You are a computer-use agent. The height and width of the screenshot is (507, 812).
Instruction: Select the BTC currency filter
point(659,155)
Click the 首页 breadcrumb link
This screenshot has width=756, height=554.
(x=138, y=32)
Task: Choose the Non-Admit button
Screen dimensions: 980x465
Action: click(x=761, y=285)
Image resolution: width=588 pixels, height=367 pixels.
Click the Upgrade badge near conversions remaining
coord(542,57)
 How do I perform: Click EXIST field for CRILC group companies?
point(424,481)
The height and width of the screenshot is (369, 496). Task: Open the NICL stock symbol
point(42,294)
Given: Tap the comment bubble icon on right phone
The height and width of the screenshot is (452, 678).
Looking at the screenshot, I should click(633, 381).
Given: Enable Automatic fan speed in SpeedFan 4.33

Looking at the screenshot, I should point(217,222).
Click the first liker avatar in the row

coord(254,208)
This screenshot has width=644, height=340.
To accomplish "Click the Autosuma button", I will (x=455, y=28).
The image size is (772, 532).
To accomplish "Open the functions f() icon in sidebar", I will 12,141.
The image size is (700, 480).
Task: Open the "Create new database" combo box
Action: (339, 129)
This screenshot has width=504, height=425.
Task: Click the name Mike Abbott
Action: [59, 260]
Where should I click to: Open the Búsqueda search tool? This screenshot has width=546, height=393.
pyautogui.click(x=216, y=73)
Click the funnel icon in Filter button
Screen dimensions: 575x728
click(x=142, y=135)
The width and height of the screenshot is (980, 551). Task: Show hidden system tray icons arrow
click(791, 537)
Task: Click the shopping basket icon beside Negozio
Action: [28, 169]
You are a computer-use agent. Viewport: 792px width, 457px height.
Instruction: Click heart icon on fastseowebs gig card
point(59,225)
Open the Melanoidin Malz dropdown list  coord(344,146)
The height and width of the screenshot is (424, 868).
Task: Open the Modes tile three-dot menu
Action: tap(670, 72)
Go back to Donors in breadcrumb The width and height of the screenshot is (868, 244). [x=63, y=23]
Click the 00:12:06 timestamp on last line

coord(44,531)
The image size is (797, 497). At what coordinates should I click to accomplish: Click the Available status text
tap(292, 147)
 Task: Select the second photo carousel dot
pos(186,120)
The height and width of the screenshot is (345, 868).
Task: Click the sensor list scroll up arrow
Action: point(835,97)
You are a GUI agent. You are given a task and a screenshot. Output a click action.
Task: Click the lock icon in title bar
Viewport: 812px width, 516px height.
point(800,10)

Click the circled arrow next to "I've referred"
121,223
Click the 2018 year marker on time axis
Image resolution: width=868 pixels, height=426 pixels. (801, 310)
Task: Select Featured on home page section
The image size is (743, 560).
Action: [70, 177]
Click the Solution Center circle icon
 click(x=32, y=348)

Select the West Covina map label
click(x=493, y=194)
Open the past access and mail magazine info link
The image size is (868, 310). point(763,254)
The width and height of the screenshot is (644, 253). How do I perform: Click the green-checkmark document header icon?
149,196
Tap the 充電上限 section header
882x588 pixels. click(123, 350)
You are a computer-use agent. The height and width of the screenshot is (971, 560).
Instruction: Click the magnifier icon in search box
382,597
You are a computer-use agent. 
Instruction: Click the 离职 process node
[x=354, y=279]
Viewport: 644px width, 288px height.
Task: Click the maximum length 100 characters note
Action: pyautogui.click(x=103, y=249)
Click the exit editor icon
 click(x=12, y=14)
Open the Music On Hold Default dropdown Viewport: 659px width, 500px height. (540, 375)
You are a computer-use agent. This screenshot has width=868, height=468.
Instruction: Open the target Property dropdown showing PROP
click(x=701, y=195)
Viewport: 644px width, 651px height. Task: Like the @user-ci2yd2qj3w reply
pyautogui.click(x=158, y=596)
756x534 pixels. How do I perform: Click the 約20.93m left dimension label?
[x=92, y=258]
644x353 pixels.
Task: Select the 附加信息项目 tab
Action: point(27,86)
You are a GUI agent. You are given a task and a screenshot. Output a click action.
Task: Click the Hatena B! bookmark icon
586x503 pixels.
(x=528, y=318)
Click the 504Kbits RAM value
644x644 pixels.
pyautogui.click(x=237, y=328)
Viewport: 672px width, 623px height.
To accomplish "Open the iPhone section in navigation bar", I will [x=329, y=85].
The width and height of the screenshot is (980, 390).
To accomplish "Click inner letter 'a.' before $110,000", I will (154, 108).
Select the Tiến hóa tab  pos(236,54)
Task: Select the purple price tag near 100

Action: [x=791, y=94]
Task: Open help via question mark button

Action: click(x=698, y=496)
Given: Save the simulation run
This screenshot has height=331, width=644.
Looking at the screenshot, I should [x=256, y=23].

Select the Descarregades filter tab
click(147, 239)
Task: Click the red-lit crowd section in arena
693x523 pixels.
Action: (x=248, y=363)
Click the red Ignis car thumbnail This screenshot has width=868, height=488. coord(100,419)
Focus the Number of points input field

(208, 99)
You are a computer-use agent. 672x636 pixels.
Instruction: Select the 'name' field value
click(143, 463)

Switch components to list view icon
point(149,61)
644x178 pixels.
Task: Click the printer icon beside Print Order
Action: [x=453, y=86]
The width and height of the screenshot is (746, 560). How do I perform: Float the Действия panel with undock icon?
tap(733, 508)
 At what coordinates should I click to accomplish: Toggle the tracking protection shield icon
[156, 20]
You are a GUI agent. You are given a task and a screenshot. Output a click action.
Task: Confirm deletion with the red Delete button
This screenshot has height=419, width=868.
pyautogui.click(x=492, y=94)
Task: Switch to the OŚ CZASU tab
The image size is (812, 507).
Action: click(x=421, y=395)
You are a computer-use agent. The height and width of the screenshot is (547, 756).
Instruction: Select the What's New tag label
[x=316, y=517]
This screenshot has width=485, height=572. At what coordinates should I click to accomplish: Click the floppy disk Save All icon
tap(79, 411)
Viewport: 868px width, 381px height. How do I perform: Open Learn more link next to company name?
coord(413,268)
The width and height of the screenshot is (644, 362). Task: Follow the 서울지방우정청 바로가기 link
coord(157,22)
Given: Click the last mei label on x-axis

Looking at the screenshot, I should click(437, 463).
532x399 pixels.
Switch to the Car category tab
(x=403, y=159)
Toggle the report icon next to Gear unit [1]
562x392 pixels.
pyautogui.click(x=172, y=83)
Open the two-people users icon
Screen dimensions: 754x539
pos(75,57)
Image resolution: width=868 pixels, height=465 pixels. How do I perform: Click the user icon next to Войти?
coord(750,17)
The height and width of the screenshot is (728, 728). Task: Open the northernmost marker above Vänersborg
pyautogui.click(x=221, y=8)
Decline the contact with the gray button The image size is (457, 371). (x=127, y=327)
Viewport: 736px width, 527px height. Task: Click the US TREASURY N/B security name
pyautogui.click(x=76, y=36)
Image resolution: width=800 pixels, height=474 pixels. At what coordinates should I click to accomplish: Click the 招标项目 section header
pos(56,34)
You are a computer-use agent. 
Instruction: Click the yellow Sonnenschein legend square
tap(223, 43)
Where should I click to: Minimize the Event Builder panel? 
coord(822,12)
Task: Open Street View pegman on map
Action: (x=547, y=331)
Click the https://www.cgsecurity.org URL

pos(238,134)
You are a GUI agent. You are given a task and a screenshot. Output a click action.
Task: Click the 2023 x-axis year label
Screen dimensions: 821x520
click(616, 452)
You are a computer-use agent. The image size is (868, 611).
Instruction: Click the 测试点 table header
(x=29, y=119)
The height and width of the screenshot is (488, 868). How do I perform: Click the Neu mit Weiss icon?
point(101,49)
※
_INSTRUCTIONS TO FOLLOW_
Among the entries above, locate the lines containing "Click the 2018 year marker on time axis" and "Given: Save the simulation run", and transcribe exactly those two lines and all lines between.

_SOLVED PROBLEM_
Click the 2018 year marker on time axis
Image resolution: width=868 pixels, height=426 pixels. (801, 310)
Task: Select Featured on home page section
The image size is (743, 560).
Action: [70, 177]
Click the Solution Center circle icon
 click(x=32, y=348)

Select the West Covina map label
click(x=493, y=194)
Open the past access and mail magazine info link
The image size is (868, 310). point(763,254)
The width and height of the screenshot is (644, 253). How do I perform: Click the green-checkmark document header icon?
149,196
Tap the 充電上限 section header
882x588 pixels. click(123, 350)
You are a computer-use agent. The height and width of the screenshot is (971, 560).
Instruction: Click the magnifier icon in search box
382,597
You are a computer-use agent. 
Instruction: Click the 离职 process node
[x=354, y=279]
Viewport: 644px width, 288px height.
Task: Click the maximum length 100 characters note
Action: pyautogui.click(x=103, y=249)
Click the exit editor icon
 click(x=12, y=14)
Open the Music On Hold Default dropdown Viewport: 659px width, 500px height. (540, 375)
You are a computer-use agent. This screenshot has width=868, height=468.
Instruction: Open the target Property dropdown showing PROP
click(x=701, y=195)
Viewport: 644px width, 651px height. Task: Like the @user-ci2yd2qj3w reply
pyautogui.click(x=158, y=596)
756x534 pixels. How do I perform: Click the 約20.93m left dimension label?
[x=92, y=258]
644x353 pixels.
Task: Select the 附加信息项目 tab
Action: point(27,86)
You are a GUI agent. You are given a task and a screenshot. Output a click action.
Task: Click the Hatena B! bookmark icon
586x503 pixels.
(x=528, y=318)
Click the 504Kbits RAM value
644x644 pixels.
pyautogui.click(x=237, y=328)
Viewport: 672px width, 623px height.
To accomplish "Open the iPhone section in navigation bar", I will [x=329, y=85].
The width and height of the screenshot is (980, 390).
To accomplish "Click inner letter 'a.' before $110,000", I will (154, 108).
Select the Tiến hóa tab  pos(236,54)
Task: Select the purple price tag near 100

Action: [x=791, y=94]
Task: Open help via question mark button

Action: click(x=698, y=496)
Given: Save the simulation run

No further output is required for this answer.